Der 21. Fall des Rostocker Ermittlungsduos Alexander Bukow (Charly Hübner) und Katrin König (Anneke Kim Sarnau) ist zugleich der bereits sechste „Polizeiruf 110“ des Regisseurs Christian von Castelberg, der ein Drehbuch Markus Buschs verfilmte. Gedreht im Frühjahr 2019, erfolgte die Erstausstrahlung erst am 19.01.2020.

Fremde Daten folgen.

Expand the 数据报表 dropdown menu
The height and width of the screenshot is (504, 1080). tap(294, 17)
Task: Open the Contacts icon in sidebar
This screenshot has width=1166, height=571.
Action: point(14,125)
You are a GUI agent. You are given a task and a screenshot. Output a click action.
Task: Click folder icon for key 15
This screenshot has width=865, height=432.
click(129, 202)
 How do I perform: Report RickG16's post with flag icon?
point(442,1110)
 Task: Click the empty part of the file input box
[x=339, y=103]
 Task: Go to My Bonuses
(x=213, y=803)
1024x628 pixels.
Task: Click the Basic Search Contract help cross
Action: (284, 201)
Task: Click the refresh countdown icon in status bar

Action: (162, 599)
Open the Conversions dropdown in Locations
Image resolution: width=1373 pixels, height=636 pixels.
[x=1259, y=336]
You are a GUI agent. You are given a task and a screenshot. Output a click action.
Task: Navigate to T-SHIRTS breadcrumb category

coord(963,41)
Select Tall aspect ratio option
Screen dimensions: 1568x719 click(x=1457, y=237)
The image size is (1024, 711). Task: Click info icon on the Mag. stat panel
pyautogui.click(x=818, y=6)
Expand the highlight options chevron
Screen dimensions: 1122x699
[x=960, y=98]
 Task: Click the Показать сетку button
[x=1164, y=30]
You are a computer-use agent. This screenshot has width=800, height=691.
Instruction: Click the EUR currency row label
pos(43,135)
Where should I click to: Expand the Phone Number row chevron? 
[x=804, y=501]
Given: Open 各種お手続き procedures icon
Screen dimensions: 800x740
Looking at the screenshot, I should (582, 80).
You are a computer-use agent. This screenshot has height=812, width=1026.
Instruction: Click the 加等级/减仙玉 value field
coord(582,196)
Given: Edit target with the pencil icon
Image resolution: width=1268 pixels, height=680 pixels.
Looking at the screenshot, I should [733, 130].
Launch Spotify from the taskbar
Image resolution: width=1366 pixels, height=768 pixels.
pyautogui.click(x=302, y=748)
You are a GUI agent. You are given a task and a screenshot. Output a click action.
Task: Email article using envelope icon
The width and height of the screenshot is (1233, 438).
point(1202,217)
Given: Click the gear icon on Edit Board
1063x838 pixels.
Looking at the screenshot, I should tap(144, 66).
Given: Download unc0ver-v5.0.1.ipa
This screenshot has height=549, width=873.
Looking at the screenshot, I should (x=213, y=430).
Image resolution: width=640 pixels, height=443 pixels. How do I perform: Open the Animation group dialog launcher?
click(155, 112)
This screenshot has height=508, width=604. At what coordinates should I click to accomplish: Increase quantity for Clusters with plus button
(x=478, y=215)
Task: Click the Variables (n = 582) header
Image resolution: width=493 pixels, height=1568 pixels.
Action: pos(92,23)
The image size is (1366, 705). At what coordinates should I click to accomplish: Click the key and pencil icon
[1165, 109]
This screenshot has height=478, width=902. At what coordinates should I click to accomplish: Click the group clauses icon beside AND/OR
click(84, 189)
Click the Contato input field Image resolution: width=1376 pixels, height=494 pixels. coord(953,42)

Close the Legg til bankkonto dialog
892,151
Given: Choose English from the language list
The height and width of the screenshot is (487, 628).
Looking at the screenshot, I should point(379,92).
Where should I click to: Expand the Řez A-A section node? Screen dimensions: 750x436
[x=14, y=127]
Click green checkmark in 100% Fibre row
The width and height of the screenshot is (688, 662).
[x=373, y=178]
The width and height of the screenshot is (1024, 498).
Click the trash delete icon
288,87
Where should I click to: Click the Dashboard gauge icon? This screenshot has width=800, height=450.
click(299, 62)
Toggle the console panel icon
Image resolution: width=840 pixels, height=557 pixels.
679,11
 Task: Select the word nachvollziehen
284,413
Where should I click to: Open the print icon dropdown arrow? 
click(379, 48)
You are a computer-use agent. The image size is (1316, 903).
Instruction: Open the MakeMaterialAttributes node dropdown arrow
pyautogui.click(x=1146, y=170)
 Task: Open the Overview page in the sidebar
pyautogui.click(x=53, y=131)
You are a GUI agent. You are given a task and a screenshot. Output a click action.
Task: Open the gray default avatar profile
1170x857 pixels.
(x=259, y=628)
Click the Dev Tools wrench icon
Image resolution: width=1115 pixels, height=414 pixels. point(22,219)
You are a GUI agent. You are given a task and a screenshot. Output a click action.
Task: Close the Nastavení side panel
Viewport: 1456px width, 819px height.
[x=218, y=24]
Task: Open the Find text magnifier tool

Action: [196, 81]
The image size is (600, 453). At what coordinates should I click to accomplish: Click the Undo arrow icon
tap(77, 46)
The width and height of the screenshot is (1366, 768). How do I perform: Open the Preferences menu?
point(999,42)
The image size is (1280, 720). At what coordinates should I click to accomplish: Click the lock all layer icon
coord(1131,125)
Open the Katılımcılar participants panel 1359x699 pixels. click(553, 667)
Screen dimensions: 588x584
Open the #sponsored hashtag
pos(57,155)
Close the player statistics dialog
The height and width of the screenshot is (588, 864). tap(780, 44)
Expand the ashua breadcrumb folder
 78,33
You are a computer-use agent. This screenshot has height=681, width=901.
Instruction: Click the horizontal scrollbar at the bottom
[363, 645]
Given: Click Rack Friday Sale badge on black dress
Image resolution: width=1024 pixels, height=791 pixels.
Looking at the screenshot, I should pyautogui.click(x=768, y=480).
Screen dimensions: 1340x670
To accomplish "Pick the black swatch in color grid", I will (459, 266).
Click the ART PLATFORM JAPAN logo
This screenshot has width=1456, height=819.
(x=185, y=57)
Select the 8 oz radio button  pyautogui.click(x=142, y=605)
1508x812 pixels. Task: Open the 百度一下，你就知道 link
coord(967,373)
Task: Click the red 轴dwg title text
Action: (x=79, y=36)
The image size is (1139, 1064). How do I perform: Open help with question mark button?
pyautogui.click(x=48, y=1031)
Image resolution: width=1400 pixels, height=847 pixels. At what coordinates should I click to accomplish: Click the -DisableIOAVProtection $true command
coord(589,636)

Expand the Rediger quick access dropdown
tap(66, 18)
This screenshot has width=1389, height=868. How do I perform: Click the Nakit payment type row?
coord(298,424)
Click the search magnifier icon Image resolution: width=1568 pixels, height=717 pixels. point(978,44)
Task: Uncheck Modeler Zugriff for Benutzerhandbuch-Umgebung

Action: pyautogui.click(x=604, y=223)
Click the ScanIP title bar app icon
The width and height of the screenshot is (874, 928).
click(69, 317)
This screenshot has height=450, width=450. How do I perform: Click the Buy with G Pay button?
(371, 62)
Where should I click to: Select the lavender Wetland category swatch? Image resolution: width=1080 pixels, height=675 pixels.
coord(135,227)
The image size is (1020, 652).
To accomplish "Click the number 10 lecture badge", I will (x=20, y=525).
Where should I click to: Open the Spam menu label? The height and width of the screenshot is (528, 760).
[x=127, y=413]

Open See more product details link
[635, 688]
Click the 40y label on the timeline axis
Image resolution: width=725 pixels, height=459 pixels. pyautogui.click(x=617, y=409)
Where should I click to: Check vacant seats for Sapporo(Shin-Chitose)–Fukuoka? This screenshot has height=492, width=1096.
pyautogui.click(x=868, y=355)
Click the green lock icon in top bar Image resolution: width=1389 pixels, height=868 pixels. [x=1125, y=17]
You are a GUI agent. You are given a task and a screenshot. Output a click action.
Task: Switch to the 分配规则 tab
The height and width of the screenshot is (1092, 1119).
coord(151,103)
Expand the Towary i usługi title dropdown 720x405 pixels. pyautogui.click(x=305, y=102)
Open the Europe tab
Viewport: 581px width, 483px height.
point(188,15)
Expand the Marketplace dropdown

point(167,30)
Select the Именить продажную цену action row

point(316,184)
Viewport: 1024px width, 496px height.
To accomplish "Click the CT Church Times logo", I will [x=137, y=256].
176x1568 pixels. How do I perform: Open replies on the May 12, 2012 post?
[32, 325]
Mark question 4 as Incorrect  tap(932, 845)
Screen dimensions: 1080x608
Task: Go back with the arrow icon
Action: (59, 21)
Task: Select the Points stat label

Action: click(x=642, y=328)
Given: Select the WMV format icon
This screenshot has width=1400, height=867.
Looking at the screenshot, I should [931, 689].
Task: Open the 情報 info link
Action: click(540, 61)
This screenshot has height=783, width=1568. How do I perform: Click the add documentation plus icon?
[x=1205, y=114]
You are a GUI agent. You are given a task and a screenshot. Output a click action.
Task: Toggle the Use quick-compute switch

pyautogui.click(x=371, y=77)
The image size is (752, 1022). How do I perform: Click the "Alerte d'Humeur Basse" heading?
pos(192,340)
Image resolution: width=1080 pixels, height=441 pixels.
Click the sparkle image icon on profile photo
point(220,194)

„Da ist irgendwas ziemlich schiefgelaufen…“

Bukow wird zu einem angeblichen Einbruch in die Villa des überaus erfolgreichen Rostocker Zeitarbeit-Unternehmers Michael Norden (Tilman Strauss, „Wir waren Könige“) gerufen. Vor Ort scheint es sich um falschen Alarm zu handeln, doch plötzlich taumelt ein blutüberströmter Mann (Patrick Eble) in Bukows Arme und verstirbt auf ihm liegend. Norden nutzt die Situation, um schnell das Weite zu suchen. Bukow & Co. stehen vor einem Puzzle: Wer ist der Tote, wer sein Mörder, was ist das Motiv und wo zur Hölle steckt Norden? Das Puzzle erweist sich als Scherbenhaufen des Lebens des Jungkapitalisten, der sich bei Termingeschäften verzockt hat und von seiner Vergangenheit als Drogenwrack im Subprekariat eingeholt zu werden droht…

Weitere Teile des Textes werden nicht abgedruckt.